-- The data follows --

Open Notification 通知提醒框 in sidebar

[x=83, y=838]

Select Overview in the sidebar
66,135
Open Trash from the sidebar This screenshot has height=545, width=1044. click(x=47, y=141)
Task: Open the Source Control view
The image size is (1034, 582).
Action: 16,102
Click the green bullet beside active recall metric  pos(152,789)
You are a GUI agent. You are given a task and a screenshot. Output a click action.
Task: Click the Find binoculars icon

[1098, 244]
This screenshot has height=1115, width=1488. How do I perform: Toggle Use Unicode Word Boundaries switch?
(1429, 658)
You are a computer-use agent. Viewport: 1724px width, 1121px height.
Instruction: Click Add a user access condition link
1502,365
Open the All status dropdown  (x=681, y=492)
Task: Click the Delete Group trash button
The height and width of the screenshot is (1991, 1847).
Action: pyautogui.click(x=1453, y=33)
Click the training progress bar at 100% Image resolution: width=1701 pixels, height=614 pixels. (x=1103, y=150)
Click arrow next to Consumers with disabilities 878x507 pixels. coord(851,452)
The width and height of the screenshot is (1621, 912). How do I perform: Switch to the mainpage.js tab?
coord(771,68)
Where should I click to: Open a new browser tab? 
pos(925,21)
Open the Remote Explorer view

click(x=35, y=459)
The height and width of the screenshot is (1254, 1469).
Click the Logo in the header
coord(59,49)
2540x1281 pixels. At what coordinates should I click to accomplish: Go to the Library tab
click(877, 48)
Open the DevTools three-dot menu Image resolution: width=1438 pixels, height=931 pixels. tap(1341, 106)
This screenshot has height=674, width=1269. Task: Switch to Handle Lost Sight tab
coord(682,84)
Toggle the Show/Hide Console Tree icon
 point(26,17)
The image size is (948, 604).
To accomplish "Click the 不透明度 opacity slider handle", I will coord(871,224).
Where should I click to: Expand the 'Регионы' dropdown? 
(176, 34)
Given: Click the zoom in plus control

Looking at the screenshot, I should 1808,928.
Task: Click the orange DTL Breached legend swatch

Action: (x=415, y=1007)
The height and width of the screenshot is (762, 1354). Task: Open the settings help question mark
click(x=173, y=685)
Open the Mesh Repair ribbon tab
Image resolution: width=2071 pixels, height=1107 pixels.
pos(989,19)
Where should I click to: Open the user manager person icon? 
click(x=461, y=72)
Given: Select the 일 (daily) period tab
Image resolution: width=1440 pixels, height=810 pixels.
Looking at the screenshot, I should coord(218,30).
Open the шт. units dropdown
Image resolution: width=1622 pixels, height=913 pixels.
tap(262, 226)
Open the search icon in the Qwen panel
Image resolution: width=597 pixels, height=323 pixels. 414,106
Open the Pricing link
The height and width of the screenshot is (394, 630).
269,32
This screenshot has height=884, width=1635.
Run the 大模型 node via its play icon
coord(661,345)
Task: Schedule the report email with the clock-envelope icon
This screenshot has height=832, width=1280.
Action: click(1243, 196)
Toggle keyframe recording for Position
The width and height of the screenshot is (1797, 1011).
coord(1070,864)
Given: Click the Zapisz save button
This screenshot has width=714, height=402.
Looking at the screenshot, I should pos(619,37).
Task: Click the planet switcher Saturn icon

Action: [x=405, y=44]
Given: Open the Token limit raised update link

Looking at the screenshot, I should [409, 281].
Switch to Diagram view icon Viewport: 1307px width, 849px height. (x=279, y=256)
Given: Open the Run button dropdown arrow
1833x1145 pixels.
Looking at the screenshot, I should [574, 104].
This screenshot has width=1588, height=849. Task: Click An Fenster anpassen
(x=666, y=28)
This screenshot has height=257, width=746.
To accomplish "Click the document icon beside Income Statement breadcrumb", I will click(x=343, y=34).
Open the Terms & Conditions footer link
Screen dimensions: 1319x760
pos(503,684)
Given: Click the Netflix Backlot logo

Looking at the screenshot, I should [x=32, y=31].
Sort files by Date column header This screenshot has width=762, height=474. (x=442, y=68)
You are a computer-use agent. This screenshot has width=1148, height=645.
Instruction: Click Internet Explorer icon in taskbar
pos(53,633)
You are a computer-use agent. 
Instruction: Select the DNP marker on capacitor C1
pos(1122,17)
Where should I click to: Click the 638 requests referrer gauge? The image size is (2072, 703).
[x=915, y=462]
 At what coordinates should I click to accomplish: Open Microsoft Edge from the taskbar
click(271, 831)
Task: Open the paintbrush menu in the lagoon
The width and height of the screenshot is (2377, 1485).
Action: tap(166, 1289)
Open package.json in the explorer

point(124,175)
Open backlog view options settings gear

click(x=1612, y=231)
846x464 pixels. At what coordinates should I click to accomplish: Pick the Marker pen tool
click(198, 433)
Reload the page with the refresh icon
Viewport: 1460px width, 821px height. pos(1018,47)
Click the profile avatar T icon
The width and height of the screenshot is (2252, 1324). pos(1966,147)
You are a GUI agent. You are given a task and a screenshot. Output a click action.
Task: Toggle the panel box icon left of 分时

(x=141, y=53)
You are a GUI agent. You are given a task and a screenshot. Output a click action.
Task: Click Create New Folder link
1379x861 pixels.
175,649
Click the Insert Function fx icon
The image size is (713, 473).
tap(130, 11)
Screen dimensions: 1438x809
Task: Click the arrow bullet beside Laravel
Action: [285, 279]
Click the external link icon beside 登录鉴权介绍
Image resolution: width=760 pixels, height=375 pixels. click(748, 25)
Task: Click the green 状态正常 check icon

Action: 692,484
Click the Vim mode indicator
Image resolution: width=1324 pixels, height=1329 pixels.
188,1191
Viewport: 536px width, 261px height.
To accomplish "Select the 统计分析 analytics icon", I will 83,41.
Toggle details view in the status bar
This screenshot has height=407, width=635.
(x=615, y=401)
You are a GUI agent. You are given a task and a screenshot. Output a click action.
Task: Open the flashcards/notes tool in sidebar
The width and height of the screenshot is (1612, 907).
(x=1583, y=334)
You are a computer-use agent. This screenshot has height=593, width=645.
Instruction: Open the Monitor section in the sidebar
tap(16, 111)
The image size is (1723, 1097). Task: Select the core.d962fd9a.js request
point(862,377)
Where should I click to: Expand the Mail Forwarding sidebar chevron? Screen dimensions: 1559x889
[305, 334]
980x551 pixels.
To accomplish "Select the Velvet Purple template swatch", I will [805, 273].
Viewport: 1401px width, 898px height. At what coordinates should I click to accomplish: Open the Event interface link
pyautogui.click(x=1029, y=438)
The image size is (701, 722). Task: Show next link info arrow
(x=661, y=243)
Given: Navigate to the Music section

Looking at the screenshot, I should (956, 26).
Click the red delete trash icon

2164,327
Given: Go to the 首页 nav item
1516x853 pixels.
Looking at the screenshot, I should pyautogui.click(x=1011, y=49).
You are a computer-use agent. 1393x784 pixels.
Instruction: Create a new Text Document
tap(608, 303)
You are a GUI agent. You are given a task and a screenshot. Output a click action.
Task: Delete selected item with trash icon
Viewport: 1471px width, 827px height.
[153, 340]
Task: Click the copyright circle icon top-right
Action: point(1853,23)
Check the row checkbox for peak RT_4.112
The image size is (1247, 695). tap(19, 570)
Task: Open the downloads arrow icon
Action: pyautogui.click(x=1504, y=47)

-- The data concluded --

> _Task description_
Without skipping a line, print the listing once more exactly.

> _Written response_
Open Notification 通知提醒框 in sidebar

[x=83, y=838]

Select Overview in the sidebar
66,135
Open Trash from the sidebar This screenshot has height=545, width=1044. click(x=47, y=141)
Task: Open the Source Control view
The image size is (1034, 582).
Action: 16,102
Click the green bullet beside active recall metric  pos(152,789)
You are a GUI agent. You are given a task and a screenshot. Output a click action.
Task: Click the Find binoculars icon

[1098, 244]
This screenshot has height=1115, width=1488. How do I perform: Toggle Use Unicode Word Boundaries switch?
(1429, 658)
You are a computer-use agent. Viewport: 1724px width, 1121px height.
Instruction: Click Add a user access condition link
1502,365
Open the All status dropdown  (x=681, y=492)
Task: Click the Delete Group trash button
The height and width of the screenshot is (1991, 1847).
Action: pyautogui.click(x=1453, y=33)
Click the training progress bar at 100% Image resolution: width=1701 pixels, height=614 pixels. (x=1103, y=150)
Click arrow next to Consumers with disabilities 878x507 pixels. coord(851,452)
The width and height of the screenshot is (1621, 912). How do I perform: Switch to the mainpage.js tab?
coord(771,68)
Where should I click to: Open a new browser tab? 
pos(925,21)
Open the Remote Explorer view

click(x=35, y=459)
The height and width of the screenshot is (1254, 1469).
Click the Logo in the header
coord(59,49)
2540x1281 pixels. At what coordinates should I click to accomplish: Go to the Library tab
click(877, 48)
Open the DevTools three-dot menu Image resolution: width=1438 pixels, height=931 pixels. tap(1341, 106)
This screenshot has height=674, width=1269. Task: Switch to Handle Lost Sight tab
coord(682,84)
Toggle the Show/Hide Console Tree icon
 point(26,17)
The image size is (948, 604).
To accomplish "Click the 不透明度 opacity slider handle", I will coord(871,224).
Where should I click to: Expand the 'Регионы' dropdown? 
(176, 34)
Given: Click the zoom in plus control

Looking at the screenshot, I should 1808,928.
Task: Click the orange DTL Breached legend swatch

Action: (x=415, y=1007)
The height and width of the screenshot is (762, 1354). Task: Open the settings help question mark
click(x=173, y=685)
Open the Mesh Repair ribbon tab
Image resolution: width=2071 pixels, height=1107 pixels.
pos(989,19)
Where should I click to: Open the user manager person icon? 
click(x=461, y=72)
Given: Select the 일 (daily) period tab
Image resolution: width=1440 pixels, height=810 pixels.
Looking at the screenshot, I should coord(218,30).
Open the шт. units dropdown
Image resolution: width=1622 pixels, height=913 pixels.
tap(262, 226)
Open the search icon in the Qwen panel
Image resolution: width=597 pixels, height=323 pixels. 414,106
Open the Pricing link
The height and width of the screenshot is (394, 630).
269,32
This screenshot has height=884, width=1635.
Run the 大模型 node via its play icon
coord(661,345)
Task: Schedule the report email with the clock-envelope icon
This screenshot has height=832, width=1280.
Action: click(1243, 196)
Toggle keyframe recording for Position
The width and height of the screenshot is (1797, 1011).
coord(1070,864)
Given: Click the Zapisz save button
This screenshot has width=714, height=402.
Looking at the screenshot, I should pos(619,37).
Task: Click the planet switcher Saturn icon

Action: [x=405, y=44]
Given: Open the Token limit raised update link

Looking at the screenshot, I should [409, 281].
Switch to Diagram view icon Viewport: 1307px width, 849px height. (x=279, y=256)
Given: Open the Run button dropdown arrow
1833x1145 pixels.
Looking at the screenshot, I should [574, 104].
This screenshot has width=1588, height=849. Task: Click An Fenster anpassen
(x=666, y=28)
This screenshot has height=257, width=746.
To accomplish "Click the document icon beside Income Statement breadcrumb", I will click(x=343, y=34).
Open the Terms & Conditions footer link
Screen dimensions: 1319x760
pos(503,684)
Given: Click the Netflix Backlot logo

Looking at the screenshot, I should [x=32, y=31].
Sort files by Date column header This screenshot has width=762, height=474. (x=442, y=68)
You are a computer-use agent. This screenshot has width=1148, height=645.
Instruction: Click Internet Explorer icon in taskbar
pos(53,633)
You are a computer-use agent. 
Instruction: Select the DNP marker on capacitor C1
pos(1122,17)
Where should I click to: Click the 638 requests referrer gauge? The image size is (2072, 703).
[x=915, y=462]
 At what coordinates should I click to accomplish: Open Microsoft Edge from the taskbar
click(271, 831)
Task: Open the paintbrush menu in the lagoon
The width and height of the screenshot is (2377, 1485).
Action: tap(166, 1289)
Open package.json in the explorer

point(124,175)
Open backlog view options settings gear

click(x=1612, y=231)
846x464 pixels. At what coordinates should I click to accomplish: Pick the Marker pen tool
click(198, 433)
Reload the page with the refresh icon
Viewport: 1460px width, 821px height. pos(1018,47)
Click the profile avatar T icon
The width and height of the screenshot is (2252, 1324). pos(1966,147)
You are a GUI agent. You are given a task and a screenshot. Output a click action.
Task: Toggle the panel box icon left of 分时

(x=141, y=53)
You are a GUI agent. You are given a task and a screenshot. Output a click action.
Task: Click Create New Folder link
1379x861 pixels.
175,649
Click the Insert Function fx icon
The image size is (713, 473).
tap(130, 11)
Screen dimensions: 1438x809
Task: Click the arrow bullet beside Laravel
Action: [285, 279]
Click the external link icon beside 登录鉴权介绍
Image resolution: width=760 pixels, height=375 pixels. click(748, 25)
Task: Click the green 状态正常 check icon

Action: 692,484
Click the Vim mode indicator
Image resolution: width=1324 pixels, height=1329 pixels.
188,1191
Viewport: 536px width, 261px height.
To accomplish "Select the 统计分析 analytics icon", I will 83,41.
Toggle details view in the status bar
This screenshot has height=407, width=635.
(x=615, y=401)
You are a GUI agent. You are given a task and a screenshot. Output a click action.
Task: Open the flashcards/notes tool in sidebar
The width and height of the screenshot is (1612, 907).
(x=1583, y=334)
You are a computer-use agent. This screenshot has height=593, width=645.
Instruction: Open the Monitor section in the sidebar
tap(16, 111)
The image size is (1723, 1097). Task: Select the core.d962fd9a.js request
point(862,377)
Where should I click to: Expand the Mail Forwarding sidebar chevron? Screen dimensions: 1559x889
[305, 334]
980x551 pixels.
To accomplish "Select the Velvet Purple template swatch", I will [805, 273].
Viewport: 1401px width, 898px height. At what coordinates should I click to accomplish: Open the Event interface link
pyautogui.click(x=1029, y=438)
The image size is (701, 722). Task: Show next link info arrow
(x=661, y=243)
Given: Navigate to the Music section

Looking at the screenshot, I should (956, 26).
Click the red delete trash icon

2164,327
Given: Go to the 首页 nav item
1516x853 pixels.
Looking at the screenshot, I should pyautogui.click(x=1011, y=49).
You are a computer-use agent. 1393x784 pixels.
Instruction: Create a new Text Document
tap(608, 303)
You are a GUI agent. You are given a task and a screenshot. Output a click action.
Task: Delete selected item with trash icon
Viewport: 1471px width, 827px height.
[153, 340]
Task: Click the copyright circle icon top-right
Action: point(1853,23)
Check the row checkbox for peak RT_4.112
The image size is (1247, 695). tap(19, 570)
Task: Open the downloads arrow icon
Action: pyautogui.click(x=1504, y=47)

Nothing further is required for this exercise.